Doch wenn man genauer hinschaut fallen auch andere Phänomene auf: An Meldungen über rechtsextreme Aktivitäten aus ländlichen Regionen Sachsens haben wir uns bereits gewöhnt, aber auch in Laubegast und den angrenzenden Gebieten Tolkewitz und Leuben nehmen rechtsextrem motivierte Erscheinungen zu. Unterhalb der Oberfläche gewinnen rassistische und antisemitische Meinungen Raum.

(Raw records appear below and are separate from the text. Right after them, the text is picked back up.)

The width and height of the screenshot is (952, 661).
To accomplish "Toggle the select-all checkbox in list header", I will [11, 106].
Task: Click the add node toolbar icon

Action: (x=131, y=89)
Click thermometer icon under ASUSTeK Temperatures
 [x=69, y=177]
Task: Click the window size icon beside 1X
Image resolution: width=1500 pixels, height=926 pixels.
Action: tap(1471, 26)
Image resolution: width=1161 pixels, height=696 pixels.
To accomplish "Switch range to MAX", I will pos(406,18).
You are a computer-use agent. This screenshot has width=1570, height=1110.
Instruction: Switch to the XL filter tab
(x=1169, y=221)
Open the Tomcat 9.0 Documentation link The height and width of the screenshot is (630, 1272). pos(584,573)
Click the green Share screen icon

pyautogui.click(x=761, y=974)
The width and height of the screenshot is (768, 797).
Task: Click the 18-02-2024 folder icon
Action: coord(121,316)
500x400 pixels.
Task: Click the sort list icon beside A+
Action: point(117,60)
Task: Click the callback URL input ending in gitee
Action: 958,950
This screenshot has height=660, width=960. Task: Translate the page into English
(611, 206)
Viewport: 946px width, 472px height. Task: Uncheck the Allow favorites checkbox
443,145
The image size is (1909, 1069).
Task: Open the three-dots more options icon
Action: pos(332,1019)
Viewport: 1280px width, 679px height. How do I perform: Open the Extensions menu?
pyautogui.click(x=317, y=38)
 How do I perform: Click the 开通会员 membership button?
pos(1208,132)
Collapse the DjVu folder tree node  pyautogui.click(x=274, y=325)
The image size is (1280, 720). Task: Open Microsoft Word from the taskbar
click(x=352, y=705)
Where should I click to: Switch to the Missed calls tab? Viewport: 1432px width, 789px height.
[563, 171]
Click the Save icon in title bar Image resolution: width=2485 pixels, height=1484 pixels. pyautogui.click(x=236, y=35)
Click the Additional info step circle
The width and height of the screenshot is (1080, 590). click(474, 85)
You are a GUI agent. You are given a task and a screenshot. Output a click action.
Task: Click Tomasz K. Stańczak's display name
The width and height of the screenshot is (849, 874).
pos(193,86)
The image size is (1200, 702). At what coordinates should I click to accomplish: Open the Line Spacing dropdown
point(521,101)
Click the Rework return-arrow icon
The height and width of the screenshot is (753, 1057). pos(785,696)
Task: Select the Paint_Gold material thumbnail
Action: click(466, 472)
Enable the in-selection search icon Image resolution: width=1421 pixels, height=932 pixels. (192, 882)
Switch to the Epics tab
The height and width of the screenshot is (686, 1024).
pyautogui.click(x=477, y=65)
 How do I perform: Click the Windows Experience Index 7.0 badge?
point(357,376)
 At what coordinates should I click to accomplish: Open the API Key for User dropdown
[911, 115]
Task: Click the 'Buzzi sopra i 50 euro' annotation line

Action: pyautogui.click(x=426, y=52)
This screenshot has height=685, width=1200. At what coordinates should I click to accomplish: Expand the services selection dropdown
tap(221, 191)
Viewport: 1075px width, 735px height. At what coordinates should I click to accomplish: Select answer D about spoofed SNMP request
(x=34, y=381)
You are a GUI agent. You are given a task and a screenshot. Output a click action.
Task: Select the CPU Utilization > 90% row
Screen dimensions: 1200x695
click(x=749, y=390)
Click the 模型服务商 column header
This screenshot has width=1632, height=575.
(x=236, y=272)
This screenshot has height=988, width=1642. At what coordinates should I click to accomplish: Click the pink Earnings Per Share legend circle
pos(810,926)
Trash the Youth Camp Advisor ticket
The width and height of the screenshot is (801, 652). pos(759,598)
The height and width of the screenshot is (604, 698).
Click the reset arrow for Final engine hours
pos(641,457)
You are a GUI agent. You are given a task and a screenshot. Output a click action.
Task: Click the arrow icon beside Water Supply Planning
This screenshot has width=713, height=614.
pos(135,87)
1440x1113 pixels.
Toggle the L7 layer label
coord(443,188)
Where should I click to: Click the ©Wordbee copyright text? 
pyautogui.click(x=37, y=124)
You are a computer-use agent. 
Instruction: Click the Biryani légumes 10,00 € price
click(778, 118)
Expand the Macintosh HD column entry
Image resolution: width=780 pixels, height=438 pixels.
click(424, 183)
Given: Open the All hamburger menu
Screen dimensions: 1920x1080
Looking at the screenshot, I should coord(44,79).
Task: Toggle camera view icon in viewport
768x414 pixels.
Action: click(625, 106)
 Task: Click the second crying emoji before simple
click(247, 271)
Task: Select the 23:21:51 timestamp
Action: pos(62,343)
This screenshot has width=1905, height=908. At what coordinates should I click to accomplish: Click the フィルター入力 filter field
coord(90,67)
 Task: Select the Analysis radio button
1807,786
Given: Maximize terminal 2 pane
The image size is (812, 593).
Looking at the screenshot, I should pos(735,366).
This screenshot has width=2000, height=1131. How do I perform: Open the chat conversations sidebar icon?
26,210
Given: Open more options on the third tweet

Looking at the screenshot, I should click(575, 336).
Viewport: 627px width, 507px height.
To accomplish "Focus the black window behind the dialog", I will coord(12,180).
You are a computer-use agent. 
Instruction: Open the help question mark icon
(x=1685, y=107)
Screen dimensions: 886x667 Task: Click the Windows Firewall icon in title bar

    • So finden sich Aufkleber und Schmierereien mit rassistischen, antisemitischen und neonazistischen Inhalten bis hin zu verbotenen Symbolen an Einkaufszentren, Häusern, Bänken, Spielplätzen und Laternen (siehe auch Dokumentation).

 

  • An Christi Himmelfahrt 2010 marschierten etwa 20 uniform gekleidete junge Männer mit Hitlergruß durch Laubegast. Auf Veranstaltungen, die die Interkulturalität des Stadtteils betonen, tauchten im Jahr 2011 mehrmals junge Männer mit neonazistischem Hintergrund auf und versuchten ihre populistisch vereinfachten Antworten auf gesellschaftliche Problemlagen zu verbreiten. Der Spielplatz an der Berchtesgadener Straße wurde wiederholt als Nazitreff missbraucht. Der Platz um die Himmelfahrtskirche in Leuben wird von einer Gruppe frequentiert und regelmäßig beschädigt, die sich selbst die „weißen Wölfe“ nennt. Aufgrund neonazistischer Parolen mussten Jugendliche aus Kinder- und Jugendeinrichtungen verwiesen werden und andere Jugendliche sollten vor deren Einfluss geschützt werden. Ihr Verhalten ließ auf Mitgliedschaften und Schulungen durch neonazistische Strukturen schließen.

 

  • Bei der letzten Stadtratswahl, in der die Wahlbeteiligung nicht einmal 50% betrug, erhielten rechtsextreme Parteien durchschnittlich 5% der Stimmen des Stadtteils (siehe auch Wahlergebnisse 2009).

  • Eine Studie der Universität Bielefeld zu „Rechtsextremen Strukturen und gruppenbezogener Menschenfeindlichkeit in der Landeshauptstadt Dresden“ zeigt, dass kameradschaftsähnliche Strukturen „ihren alltäglichen Schwerpunkt im Stadtteil Laubegast“ haben (Heitmeyer, 2010). Die Verbreitung von menschenfeindlichen Einstellungen gegenüber sozial schwachen Gruppen sind zudem auch in unserem Stadtteil dokumentiert.